Astronomers from the International Center for Radio Astronomy Research (ICRAR), in conjunction with international research teams, have unveiled a remarkable discovery regarding a new type of cosmic phenomenon. This object, designated ASKAP J1832-0911, exhibits unique properties, emitting pulses of radio waves and X-rays for two minutes every 44 minutes. The findings are detailed in the paper titled "Detection of X-ray Emission from a Bright Long-Period Radio Transient," published in the prestigious journal Nature.
This discovery marks the first detection of objects known as long-period transients (LPTs) in X-rays, a significant milestone that could shed light on similar mysterious signals detected across the cosmos. The research team identified ASKAP J1832-0911 using the ASKAP radio telescope located on Wajarri Country in Australia, which is owned and operated by Australia's national science agency, CSIRO.
The astronomers successfully correlated the radio signals emitted by ASKAP J1832-0911 with X-ray pulses that were simultaneously detected by NASA's Chandra X-ray Observatory. This coincidence was particularly fortunate, given that Chandra observes only a small portion of the sky at any given time. Lead author Dr. Ziteng (Andy) Wang from the Curtin University node of ICRAR expressed the excitement of this discovery, likening it to "finding a needle in a haystack."
Long-period transients, which emit radio pulses at intervals of minutes or hours, represent a relatively recent addition to the field of astronomy. Since the first LPT was detected by ICRAR researchers in 2022, astronomers around the globe have identified a total of ten LPTs. However, the underlying mechanisms driving these signals, and the reasons behind their long and regular intervals, remain largely unexplained. This particular object is unlike anything previously observed, according to Dr. Wang.
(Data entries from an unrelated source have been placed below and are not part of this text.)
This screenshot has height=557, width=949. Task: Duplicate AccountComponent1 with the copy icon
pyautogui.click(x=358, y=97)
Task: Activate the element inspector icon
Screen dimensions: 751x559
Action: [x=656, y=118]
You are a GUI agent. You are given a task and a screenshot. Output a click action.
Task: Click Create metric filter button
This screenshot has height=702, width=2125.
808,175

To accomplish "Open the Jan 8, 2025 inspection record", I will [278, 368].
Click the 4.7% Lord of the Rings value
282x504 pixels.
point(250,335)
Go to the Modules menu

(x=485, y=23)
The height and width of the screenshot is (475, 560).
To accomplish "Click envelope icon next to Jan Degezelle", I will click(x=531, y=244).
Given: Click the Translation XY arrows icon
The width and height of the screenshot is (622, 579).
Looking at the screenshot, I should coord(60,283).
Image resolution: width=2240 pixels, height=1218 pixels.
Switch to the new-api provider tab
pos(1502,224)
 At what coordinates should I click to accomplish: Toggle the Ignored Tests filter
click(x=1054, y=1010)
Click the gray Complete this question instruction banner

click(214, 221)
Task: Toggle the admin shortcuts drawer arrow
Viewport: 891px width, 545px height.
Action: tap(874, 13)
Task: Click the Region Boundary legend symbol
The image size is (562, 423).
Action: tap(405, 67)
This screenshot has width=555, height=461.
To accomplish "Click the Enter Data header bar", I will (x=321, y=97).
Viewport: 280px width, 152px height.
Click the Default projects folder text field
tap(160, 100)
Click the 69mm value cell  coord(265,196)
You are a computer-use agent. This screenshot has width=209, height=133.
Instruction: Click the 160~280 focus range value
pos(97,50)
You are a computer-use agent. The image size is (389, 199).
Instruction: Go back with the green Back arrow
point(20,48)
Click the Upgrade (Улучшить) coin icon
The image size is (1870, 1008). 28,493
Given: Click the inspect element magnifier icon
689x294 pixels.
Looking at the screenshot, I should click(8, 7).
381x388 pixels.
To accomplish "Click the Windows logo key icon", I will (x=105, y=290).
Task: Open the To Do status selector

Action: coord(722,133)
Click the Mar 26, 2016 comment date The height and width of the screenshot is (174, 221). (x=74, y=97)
ASKAP J1832-0911 may potentially be a magnetar, which is the core of a dead star characterized by intense magnetic fields. Alternatively, it could represent a binary star system where one component is a highly magnetized white dwarf. Despite these theories, they do not fully elucidate the phenomena being observed. The discovery of ASKAP J1832-0911 may signal a new frontier in understanding stellar evolution and could even hint at new principles of physics.
Detecting these objects through both X-ray and radio emissions could pave the way for astronomers to discover more examples and deepen their understanding of these enigmatic phenomena. Second author Professor Nanda Rea, affiliated with the Institute of Space Science (ICE-CSIC) and the Catalan Institute for Space Studies (IEEC) in Spain, noted that finding one such object implies the likely existence of many more. The transient X-ray emissions of ASKAP J1832-0911 open new avenues for research into their mysterious nature.
Additionally, the study exemplifies the power of collaborative effort, with contributions from researchers worldwide, each bringing unique and complementary expertise to the table. This collaboration not only enhances the scope of the research but also provides valuable insights into the nature of these cosmic entities.
The discovery of ASKAP J1832-0911, located approximately 15,000 light-years away in our Milky Way galaxy, narrows down the possibilities regarding the nature of these intriguing objects. Since X-rays possess significantly higher energy than radio waves, any theoretical framework developed to explain the phenomenon must account for both types of emissions, offering a crucial clue in the ongoing quest to unravel this cosmic mystery.